Entre uma música e outra em um bloquinho no pré-carnaval do bairro da Bela Vista, em São Paulo (SP), o médico Caio Franco, de 29 anos, não imaginava que comprar uma bebida com um ambulante daria início a um pesadelo. A sua suspeita é que o cartão tenha sido trocado durante a compra de uma bebida pela metade do preço.

O resultado foi um prejuízo de mais de R$ 16 mil em diferentes compras no cartão. Caio ficou frustrado ao perceber que as compras irregulares ocorreram com o cartão físico, dificultando a contestação. Ele entrou com processo judicial, mas perdeu depois de mais de um ano de batalha. A experiência negativa de Caio não é incomum durante o período da folia.
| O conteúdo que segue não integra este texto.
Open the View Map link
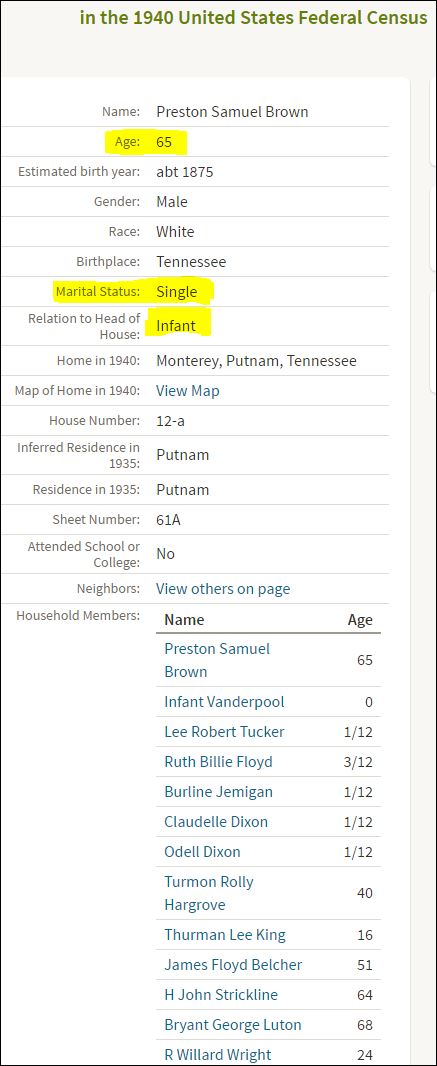This screenshot has width=437, height=1066. [x=188, y=391]
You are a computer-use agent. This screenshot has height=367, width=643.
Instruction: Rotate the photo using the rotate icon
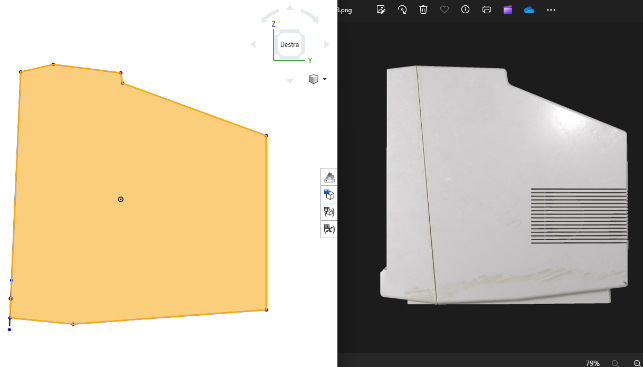pos(402,9)
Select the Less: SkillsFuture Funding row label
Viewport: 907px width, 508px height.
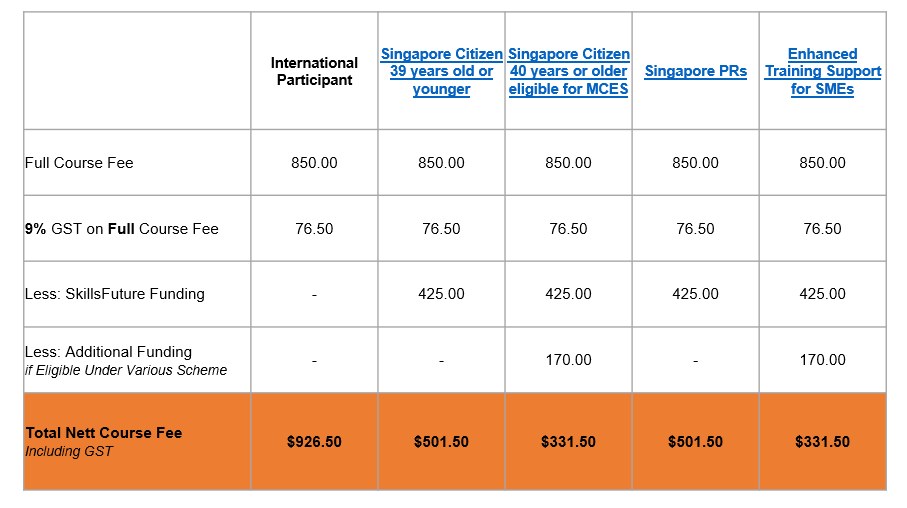114,294
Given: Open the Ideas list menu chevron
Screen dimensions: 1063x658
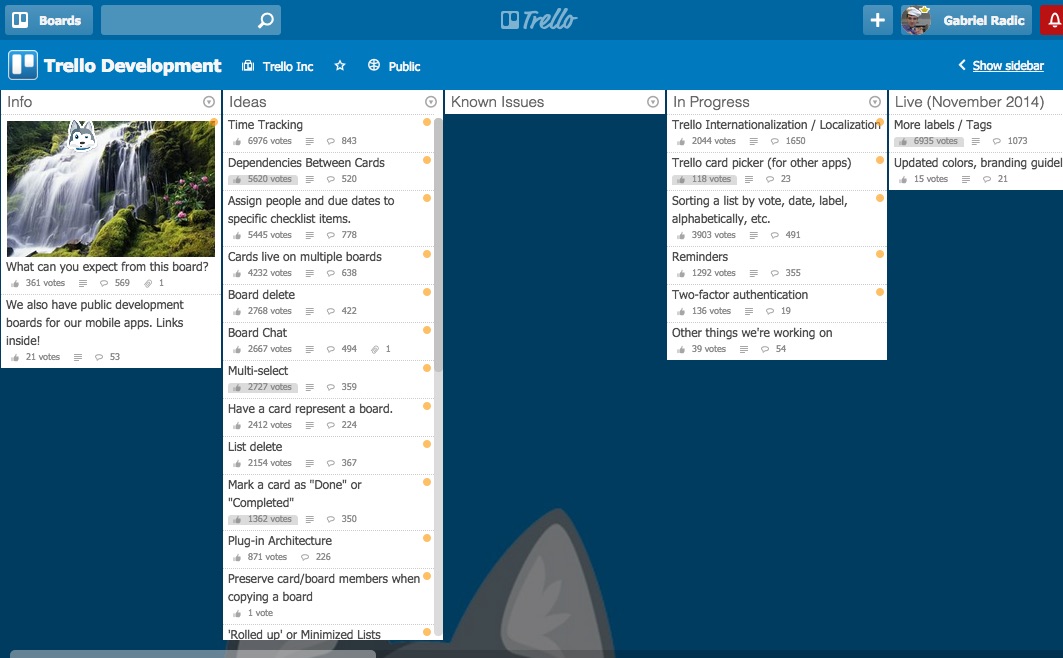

Segundo Felipe Paniago, um dos fundadores da plataforma Reclame Aqui, prejuízos durante o carnaval podem ser evitados com medidas de prevenção. Ele alerta sobre o uso de cartão em blocos e a necessidade de guardar bem o dinheiro em espécie, além de ter cuidado com o uso do celular. São dicas básicas, mas que evitam prejuízos e incômodos.

Paniago acrescenta que, nesta época, há tipos de golpes que se tornam mais frequentes, especialmente em ambientes com grande circulação de pessoas. O golpe da maquininha é comum nesses locais. Além da troca de cartões, existem golpes como roubo de dados com maquininhas adulteradas, cobrança duplicada com falsa alegação de erro na transação ou alteração de valores.
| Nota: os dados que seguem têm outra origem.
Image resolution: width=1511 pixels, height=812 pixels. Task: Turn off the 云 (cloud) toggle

Além dessas estratégias, há golpes envolvendo o PIX com falsos QR Codes. Para reduzir os riscos, é importante adotar cuidados como ativar senha, biometria ou reconhecimento facial para cada transação, conferir o valor exibido na tela da maquininha, evitar maquininhas suspeitas, configurar um limite baixo para o PIX por aproximação e reforçar a segurança do celular.

Os foliões devem estar atentos também à venda de ingressos falsos ou abadás inexistentes, com acessos irregulares a camarotes e festas privadas. As fraudes ocorrem principalmente por meio de redes sociais, sites falsos ou mensagens enviadas por aplicativos, com ofertas abaixo do preço de mercado.

Foi exatamente em um golpe de falso ingresso que caiu a jornalista Alice Gomes, de 42 anos. Ela recebeu, pelo Instagram, uma oferta de venda de um camarote no Sambódromo do Rio de Janeiro e pagou R$ 3 mil. No entanto, era tudo mentira. O perfil foi excluído e Alice, bloqueada. A frustração atravessou o samba e o carnaval da foliã.